1981 children's non-fiction book by Susan Bonners

A Penguin Year is a 1981 children's non-fiction book written and illustrated by Susan Bonners. The book covers one year in the lives of Adélie penguins in Antarctica. The book won the National Book Award for Young People's Literature in the non-fiction category in 1982.

==Plot summary==
The story begins with the penguins' return to their rookeries during austral winter. Brush-tail, a male, and Scarred-wing, a female, perform a successful mating dance. The two penguins construct a nest of pebbles and Scarred-wing lays two eggs in it before returning to the ocean to feed, leaving Brush-tail to incubate the eggs.

After a few weeks, she has fattened up, and returns to the nest and swaps with Brush-tail, who departs to the ocean to hunt. Their chick hatches in December, and Scarred-wing feeds it with krill from her crop. As the chick ages, it demands more food, requiring the parents to make more trips to the ocean to fish. Skua and the fighting of other penguins makes life dangerous for the penguin chicks, so they gather together in a crèche for safety.

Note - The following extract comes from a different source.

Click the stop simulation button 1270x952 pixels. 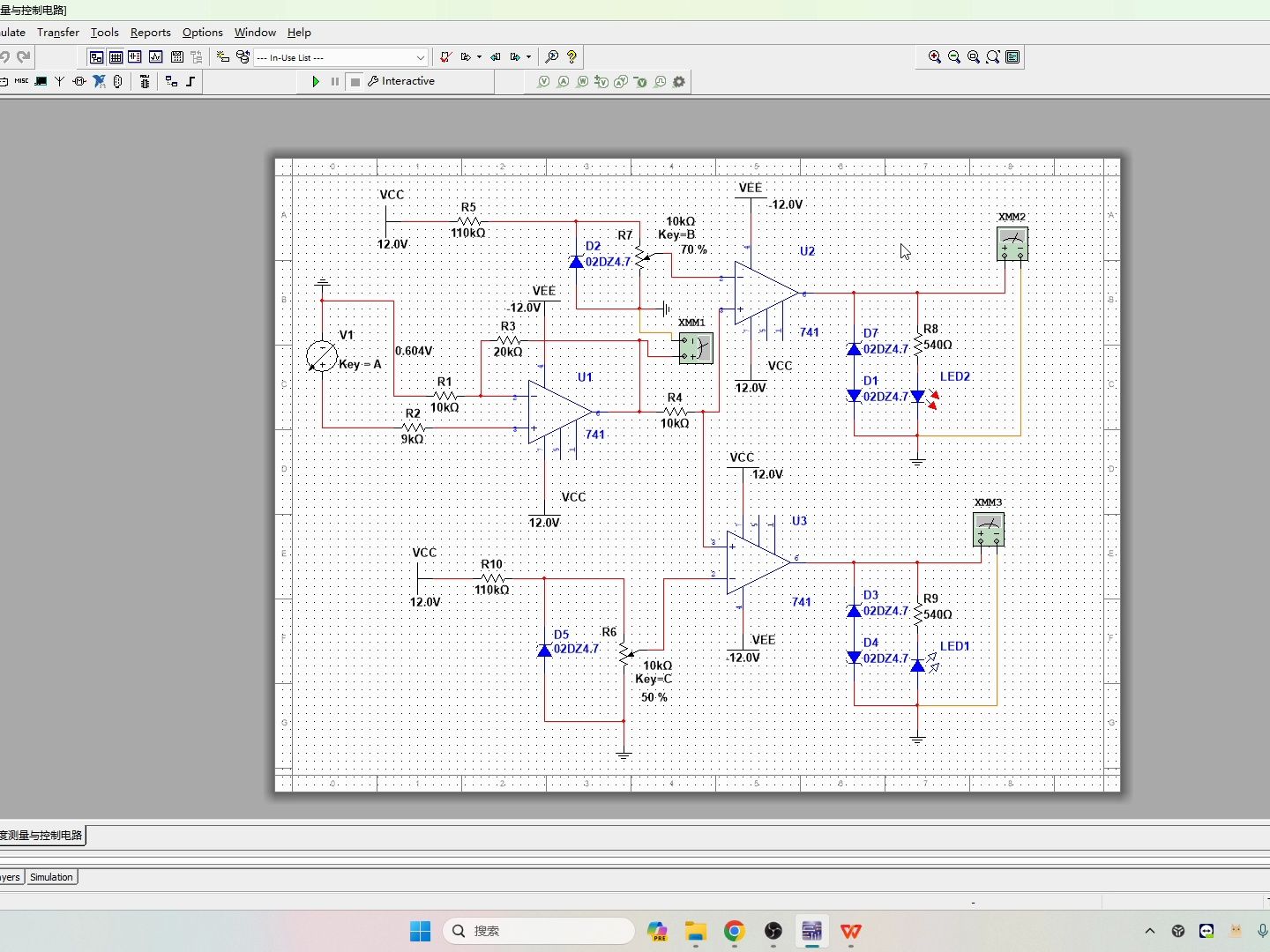pos(355,81)
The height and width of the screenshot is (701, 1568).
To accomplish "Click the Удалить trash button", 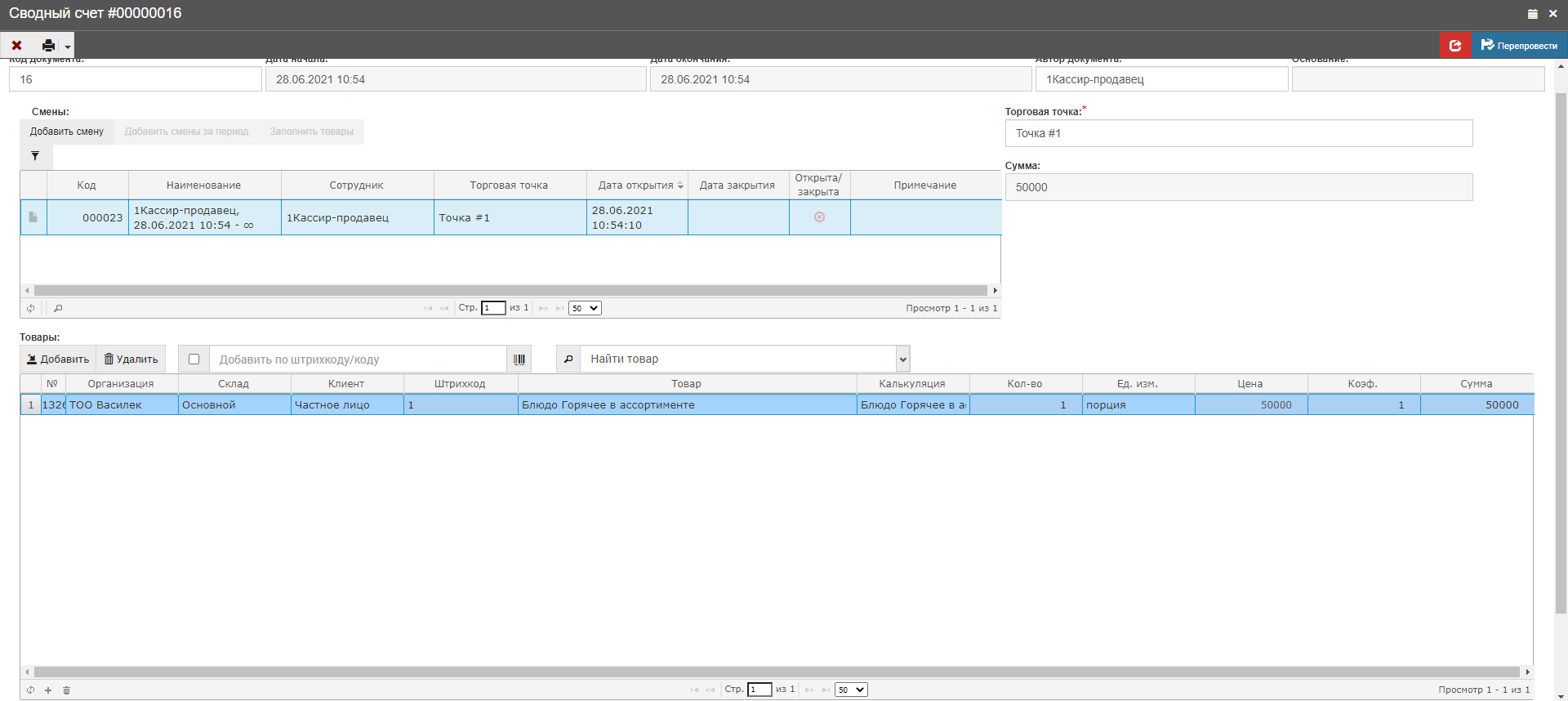I will pos(131,359).
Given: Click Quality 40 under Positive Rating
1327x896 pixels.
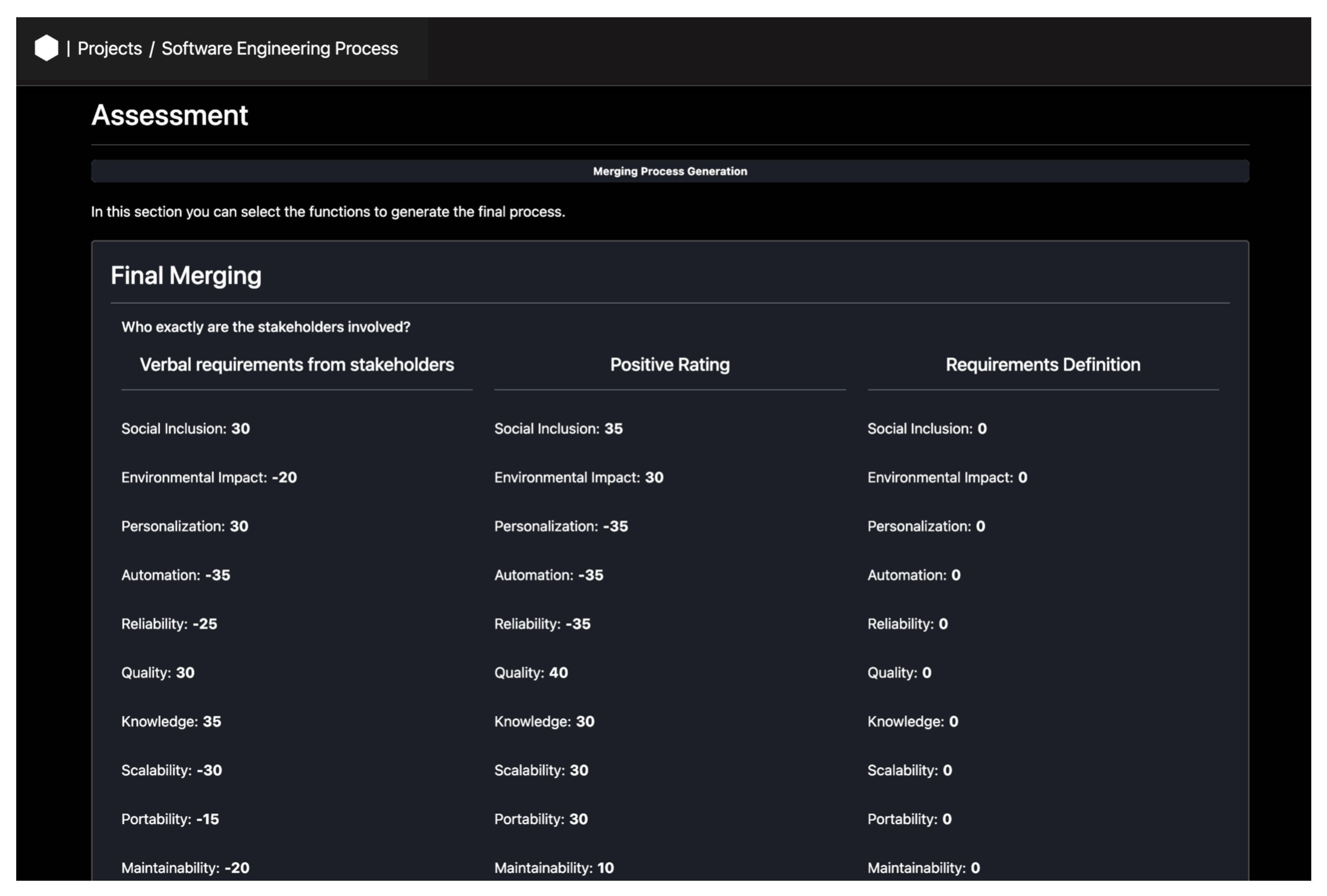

At 8 weeks old, the chicks are large enough to not fear the skuas and are three-quarters grown. Brush-tail and Scarred-wing head back to the ocean, leaving their chick to fend for itself. Eventually, as summer approaches, all the chicks in the rookery gather at the ice edge for their first swim in the ocean. As they dive in, some are eaten by leopard seals but most survive to return to the rookery the next year.